Additionally, the army has a long history of using and dealing with counter-measures. You don't see people trying to actively jam your home network, but in case of a war, that's exactly what the army might have to deal with. Whether actual pure jamming, or just an EMP from a nuke frying all your electronics, if the shit hits the fan big time. So when that happens, you'd rather most of it was shortcircuited by the building being a big Faraday cage.
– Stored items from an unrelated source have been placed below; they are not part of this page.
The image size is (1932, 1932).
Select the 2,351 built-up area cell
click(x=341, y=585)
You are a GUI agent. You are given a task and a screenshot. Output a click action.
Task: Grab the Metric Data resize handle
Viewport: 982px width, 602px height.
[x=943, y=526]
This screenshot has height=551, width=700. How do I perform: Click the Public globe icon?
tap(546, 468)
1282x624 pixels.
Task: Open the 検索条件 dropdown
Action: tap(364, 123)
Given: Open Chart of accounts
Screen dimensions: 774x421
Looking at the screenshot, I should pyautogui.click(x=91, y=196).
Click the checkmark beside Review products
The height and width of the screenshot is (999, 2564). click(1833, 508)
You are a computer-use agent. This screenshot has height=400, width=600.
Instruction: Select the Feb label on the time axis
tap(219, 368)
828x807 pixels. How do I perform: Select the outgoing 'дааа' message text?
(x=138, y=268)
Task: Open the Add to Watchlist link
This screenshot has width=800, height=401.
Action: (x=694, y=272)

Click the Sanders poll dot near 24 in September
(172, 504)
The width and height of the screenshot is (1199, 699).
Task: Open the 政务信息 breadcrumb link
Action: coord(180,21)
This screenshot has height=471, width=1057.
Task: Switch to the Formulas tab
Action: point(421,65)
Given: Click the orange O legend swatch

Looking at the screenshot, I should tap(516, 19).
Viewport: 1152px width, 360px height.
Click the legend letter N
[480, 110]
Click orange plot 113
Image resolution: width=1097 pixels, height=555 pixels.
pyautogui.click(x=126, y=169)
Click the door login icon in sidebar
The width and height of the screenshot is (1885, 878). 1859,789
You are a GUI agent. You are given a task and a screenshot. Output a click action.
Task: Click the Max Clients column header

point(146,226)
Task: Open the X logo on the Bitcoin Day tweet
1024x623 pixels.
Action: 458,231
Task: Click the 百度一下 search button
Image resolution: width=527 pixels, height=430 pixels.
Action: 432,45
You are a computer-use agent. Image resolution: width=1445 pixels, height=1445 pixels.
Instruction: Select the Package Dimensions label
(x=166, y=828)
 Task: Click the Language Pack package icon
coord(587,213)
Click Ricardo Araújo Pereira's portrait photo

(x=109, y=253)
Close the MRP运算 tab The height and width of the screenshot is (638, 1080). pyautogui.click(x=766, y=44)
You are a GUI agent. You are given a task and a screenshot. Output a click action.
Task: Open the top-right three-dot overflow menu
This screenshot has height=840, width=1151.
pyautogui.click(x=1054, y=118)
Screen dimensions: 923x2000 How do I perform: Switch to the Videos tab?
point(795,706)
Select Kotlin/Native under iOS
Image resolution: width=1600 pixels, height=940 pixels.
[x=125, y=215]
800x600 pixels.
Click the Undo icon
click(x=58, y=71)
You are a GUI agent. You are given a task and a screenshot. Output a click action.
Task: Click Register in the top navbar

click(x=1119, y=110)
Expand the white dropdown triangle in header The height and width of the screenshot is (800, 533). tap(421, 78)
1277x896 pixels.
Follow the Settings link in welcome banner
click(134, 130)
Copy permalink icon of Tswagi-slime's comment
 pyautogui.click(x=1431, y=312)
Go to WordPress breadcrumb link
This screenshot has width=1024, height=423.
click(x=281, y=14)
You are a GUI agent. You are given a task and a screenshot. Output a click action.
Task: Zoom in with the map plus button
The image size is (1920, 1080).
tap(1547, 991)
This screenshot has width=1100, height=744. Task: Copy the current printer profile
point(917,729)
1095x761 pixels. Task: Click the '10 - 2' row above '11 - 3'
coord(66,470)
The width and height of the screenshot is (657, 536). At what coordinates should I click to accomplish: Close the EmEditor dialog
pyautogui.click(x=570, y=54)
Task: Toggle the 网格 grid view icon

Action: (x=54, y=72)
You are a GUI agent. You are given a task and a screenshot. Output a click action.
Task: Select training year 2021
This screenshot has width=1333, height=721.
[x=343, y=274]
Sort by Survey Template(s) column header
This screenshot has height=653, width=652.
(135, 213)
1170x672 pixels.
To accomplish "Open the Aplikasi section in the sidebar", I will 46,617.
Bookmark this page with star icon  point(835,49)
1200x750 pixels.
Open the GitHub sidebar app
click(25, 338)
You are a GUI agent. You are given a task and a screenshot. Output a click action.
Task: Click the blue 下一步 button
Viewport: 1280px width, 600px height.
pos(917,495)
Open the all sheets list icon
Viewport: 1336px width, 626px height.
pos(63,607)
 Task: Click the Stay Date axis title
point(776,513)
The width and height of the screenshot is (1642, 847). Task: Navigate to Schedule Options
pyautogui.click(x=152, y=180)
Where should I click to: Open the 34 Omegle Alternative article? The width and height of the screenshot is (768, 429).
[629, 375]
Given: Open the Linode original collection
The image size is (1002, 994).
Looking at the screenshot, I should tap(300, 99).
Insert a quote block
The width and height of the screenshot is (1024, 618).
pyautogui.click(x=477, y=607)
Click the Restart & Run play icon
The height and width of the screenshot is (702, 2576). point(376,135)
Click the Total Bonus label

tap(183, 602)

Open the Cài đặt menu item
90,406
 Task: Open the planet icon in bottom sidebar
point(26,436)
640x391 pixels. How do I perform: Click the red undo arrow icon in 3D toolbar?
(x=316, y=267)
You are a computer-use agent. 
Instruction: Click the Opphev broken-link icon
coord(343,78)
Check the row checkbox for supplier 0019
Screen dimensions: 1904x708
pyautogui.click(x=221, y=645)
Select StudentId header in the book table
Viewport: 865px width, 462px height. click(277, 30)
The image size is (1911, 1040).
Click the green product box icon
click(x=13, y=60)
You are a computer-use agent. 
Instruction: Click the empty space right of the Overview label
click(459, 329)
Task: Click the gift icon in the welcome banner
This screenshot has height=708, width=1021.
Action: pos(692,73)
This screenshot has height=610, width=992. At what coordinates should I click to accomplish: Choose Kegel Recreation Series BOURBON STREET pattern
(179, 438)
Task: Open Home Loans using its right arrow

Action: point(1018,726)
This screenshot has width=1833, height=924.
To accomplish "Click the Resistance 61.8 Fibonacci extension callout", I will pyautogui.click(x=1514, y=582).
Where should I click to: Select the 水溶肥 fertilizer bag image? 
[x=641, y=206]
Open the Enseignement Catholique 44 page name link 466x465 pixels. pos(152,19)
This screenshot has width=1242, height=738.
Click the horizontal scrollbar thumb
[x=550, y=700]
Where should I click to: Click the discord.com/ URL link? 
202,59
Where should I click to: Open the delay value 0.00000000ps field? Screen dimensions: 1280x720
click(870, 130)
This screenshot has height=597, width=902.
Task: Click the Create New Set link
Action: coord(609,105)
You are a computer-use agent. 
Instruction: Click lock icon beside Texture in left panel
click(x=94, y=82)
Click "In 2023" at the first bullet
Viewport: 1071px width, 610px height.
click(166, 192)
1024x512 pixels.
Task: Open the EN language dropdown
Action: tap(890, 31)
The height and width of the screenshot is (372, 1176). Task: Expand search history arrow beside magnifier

Additionally, the army has to deal with EM radiation out of the building in more ways than some wardriver surfing for porn on your home network. It can be someone intentionally placing a transmitter somewhere, to some spy leaking the encryption keys, to being basically tagged for an EM seeking missile. While a Faraday cage won't make any of those 100% impossible, it gives you one extra chance against it. E.g., if someone left the door open near a repeater, you can notice you suddenly detect EM radiation around a building that was supposed to have none. E.g., sure, someone could climb on the roof and place their emitter for the missile there, but there's a chance someone will see them, whereas a modified laptop/clock/whatever in a drawer might not even get noticed until it's set to activate at midnight in anticipation for an enemy strike. Etc.
Additionally, the army is a bigger target than your home network. A wardriver will just go for whatever unsecured network is in the neighbourhood, and not even bother to crack your encryption. You're not worth it. You're one of millions of networks, each perfectly equivalent to any other, for his purposes. Even with the old WEP, chances are noone stood around long enough to gather packets and crack your keys, because, again, it wasn't worth the effort. A spy isn't as easily deterred. He won't go for Aunt Emma's home network instead. And he can devote disproportionate computing power and manpower to cracking the codes of a potential enemy superpower.
Of course, you can stick your head in the sand, put a big "WAP can't ever be cracked" poster and feel secure. What if you're wrong? Even for WEP it took two years for the vulnerability to be published. Plus, for the standard WW2 example, the Germans didn't think Enigma had been cracked either. (Nor did the civillians in most allied countries, for that matter. It was top secret.) What if some bright chinese mathematician comes up with some brilliant new way to decrypt it? Would you rather bet on that never happening, _or_ have an extra layer of defense just in case? Because from where I stand, given high enough stakes, the latter looks like the much smarter choice.
Basically, get your head out of the ass, and out of the "I'm teh genius, anyone doing things otherwise than me is automatically an idiot" mentality. Most often that should just be your hint that you don't actually understand what's happening there, and you're operating on just wild assumptions and pseudo-data pulled out of the ass to support that "I'm teh genius" preconception. And, as they say: Garbage In, Garbage Out.